「麒麟がくる」の2秒のジャンプで 大ファンに
こんな経験はありませんか。あまり興味がなかった人気タレントに、ある日「この人こんなにカッコ良かったっけ?」と突然身を乗り出す。
そう。「いきなりフォーリンラブ案件」――。
しかしそれを友人に伝えると、「今さら?」と返ってくることがある。この「今さら」という言葉のやるせなさよ……。
いやいや人を好きになるタイミングなんて自由やん? とイラッとすると同時に「まあ確かにそうかもねゴメン」と己の鈍いアンテナにダメ出ししたくもなり。
遅れてきたマイブームというのは、複雑かつ切ない気分になるものだ。
そして2020年6月某日、私にも悩ましい「遅れてきたマイブーム」がやってきた。その人の名は今井翼。25年見逃してきたのに、今回恋に落ちるのに費やした時間たったの2秒!
きっかけは「麒麟がくる」の紹介動画「第21回 まとめ 決戦!桶狭間 5分ダイジェスト」である。オススメに上がってきたので何気なくクリックした。
が、2分52秒あたりでドカンとアップで映った毛利新介役がセクシー過ぎて、時間が止まった。誰!? このイカシた鎧兜。今井翼やないかい。

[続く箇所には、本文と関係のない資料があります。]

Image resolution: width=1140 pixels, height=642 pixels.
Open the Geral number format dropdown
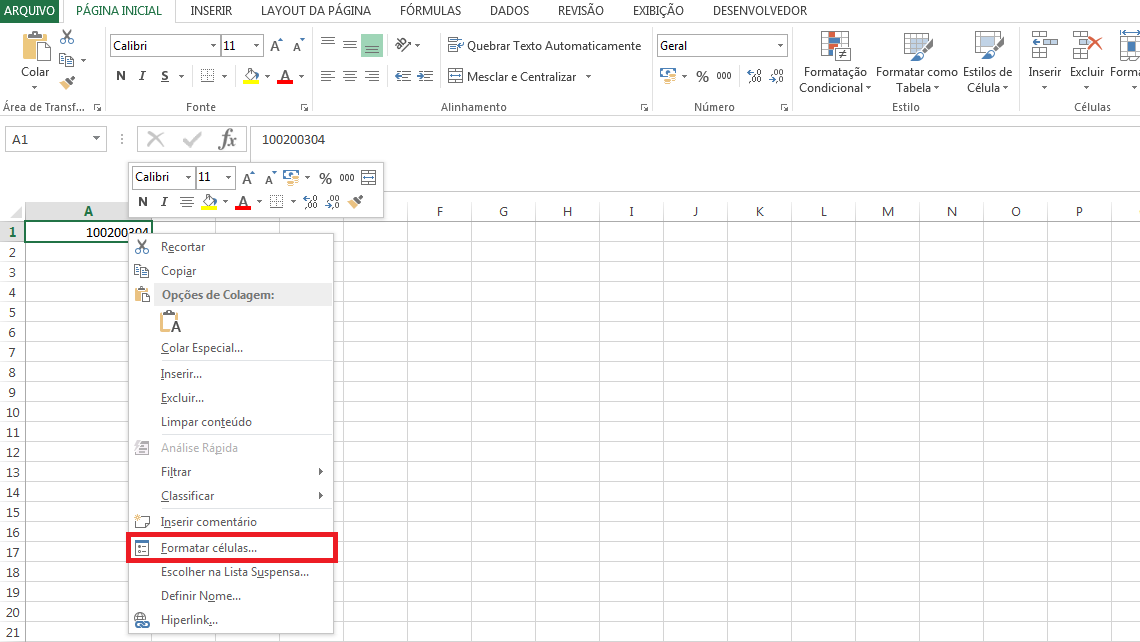[x=781, y=46]
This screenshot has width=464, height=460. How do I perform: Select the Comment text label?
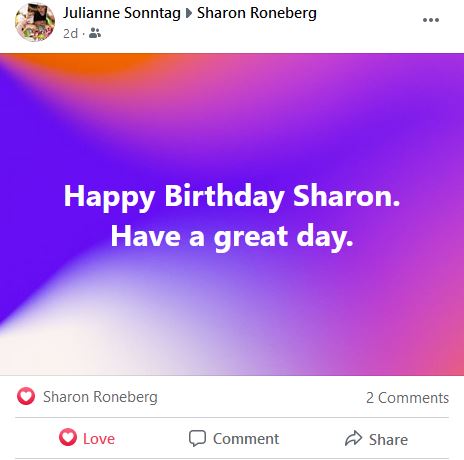246,439
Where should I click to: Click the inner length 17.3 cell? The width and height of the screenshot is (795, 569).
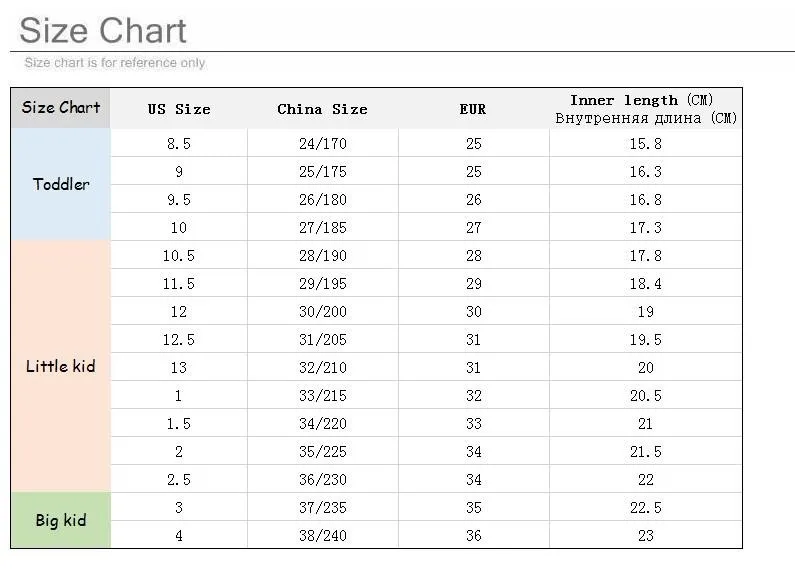click(x=645, y=227)
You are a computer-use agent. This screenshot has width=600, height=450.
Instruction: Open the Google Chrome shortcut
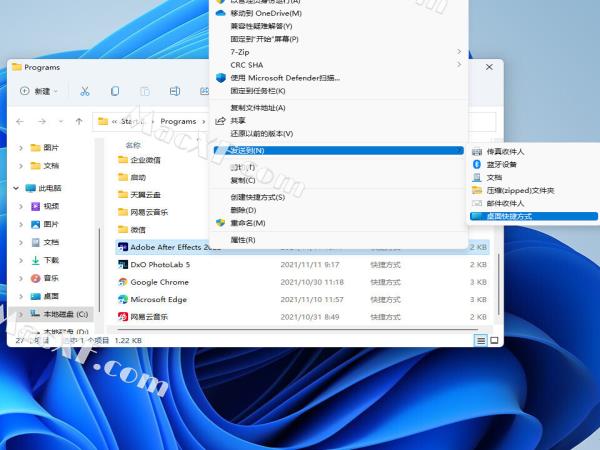(160, 282)

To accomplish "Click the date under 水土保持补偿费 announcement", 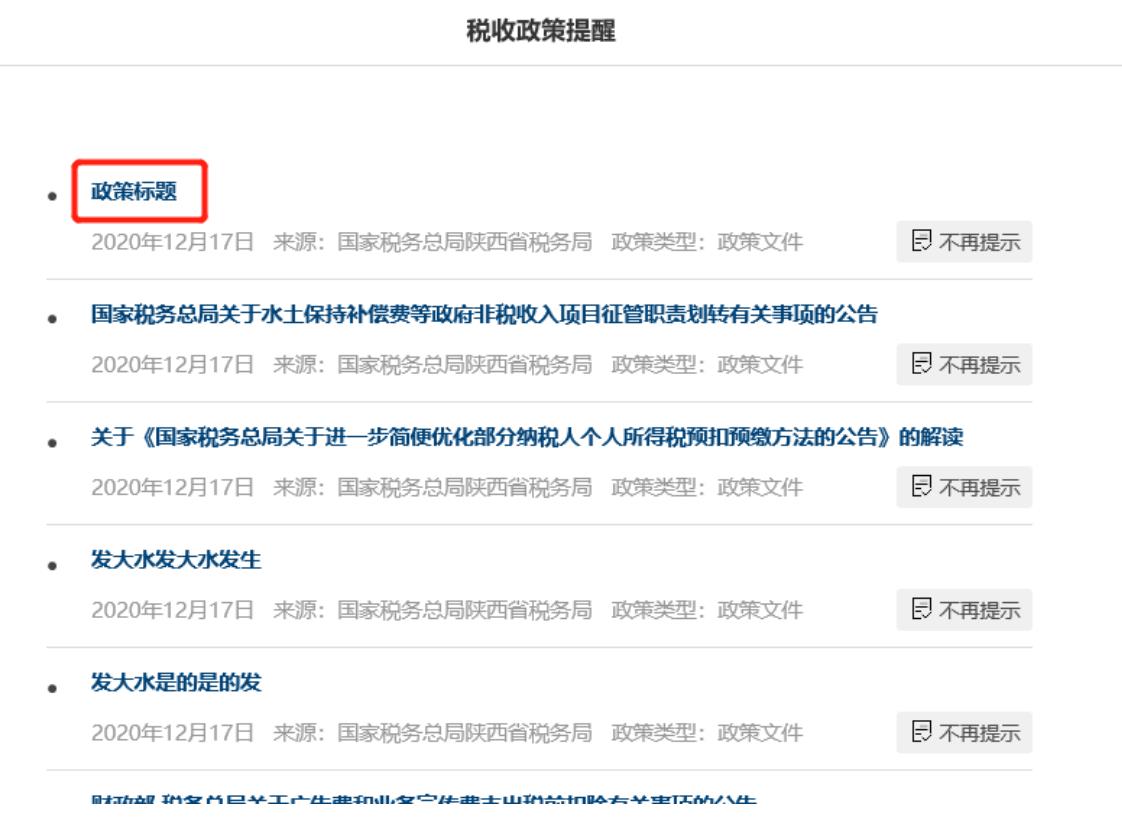I will (x=172, y=365).
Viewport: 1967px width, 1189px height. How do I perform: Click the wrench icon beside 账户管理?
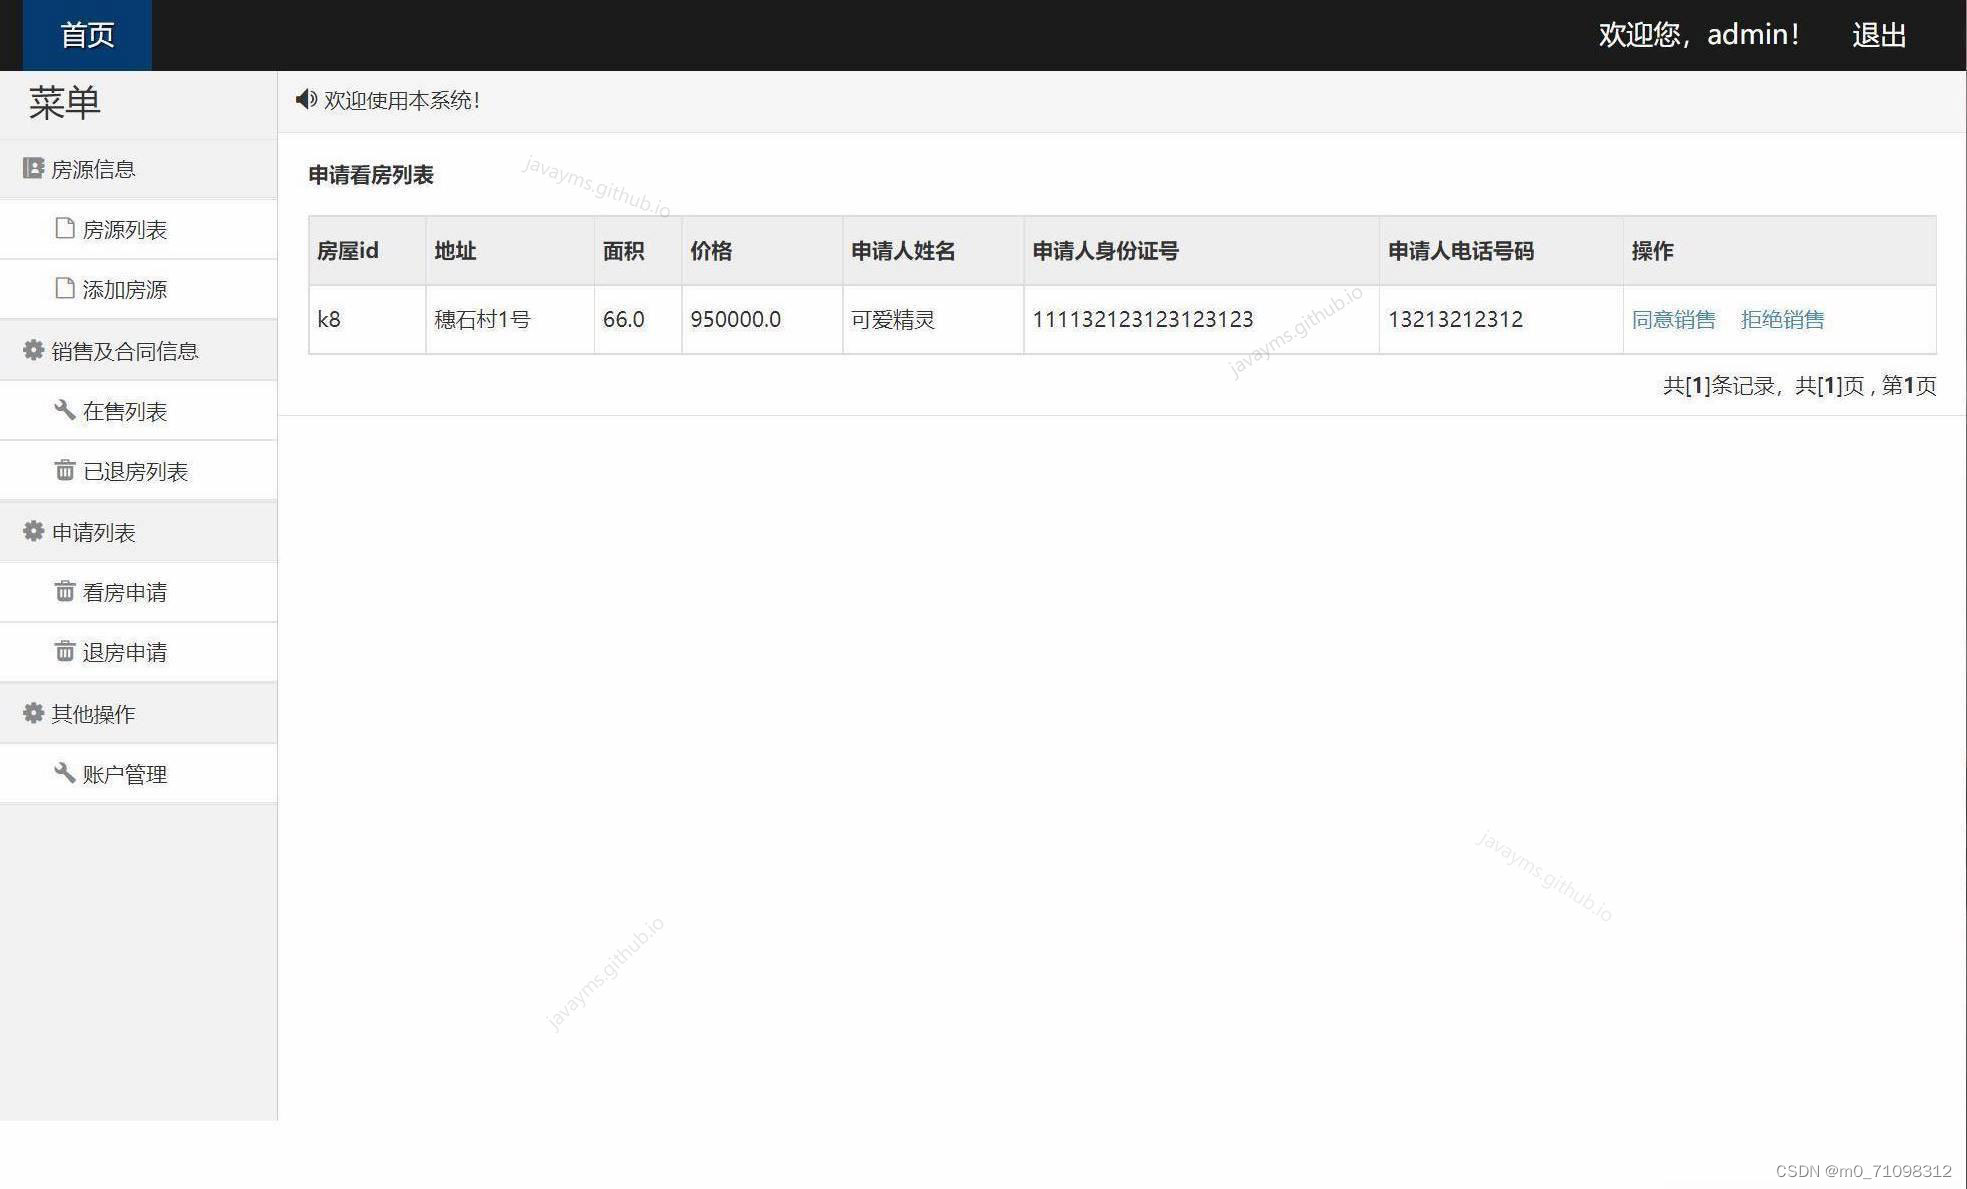[x=65, y=773]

そんな私の驚きをさらに煽るように今井 翼、今川義元の首を討つためジャーンプ!!
演出そのものがすごかったが、この空中ポーズの完成度たるや!
左脚の絶妙な上がり具合、そして両手に持った槍を斜め上に振り上げるポーズが! 人間跳んでここまで体勢がキレイに決められるものなのかと目が釘付けになった。
その晩私は、3分10秒からの「今川義元がいたぞー!」のくだりから、「毛利新介、今川義元打ち取ったり」と叫ぶ3分27秒までを狂ったようにリピートし寝不足に。
おかげで今井 翼だけでなく今川義元役の片岡愛之助まで大好きになってしまった。好きは新たな好きを呼ぶ。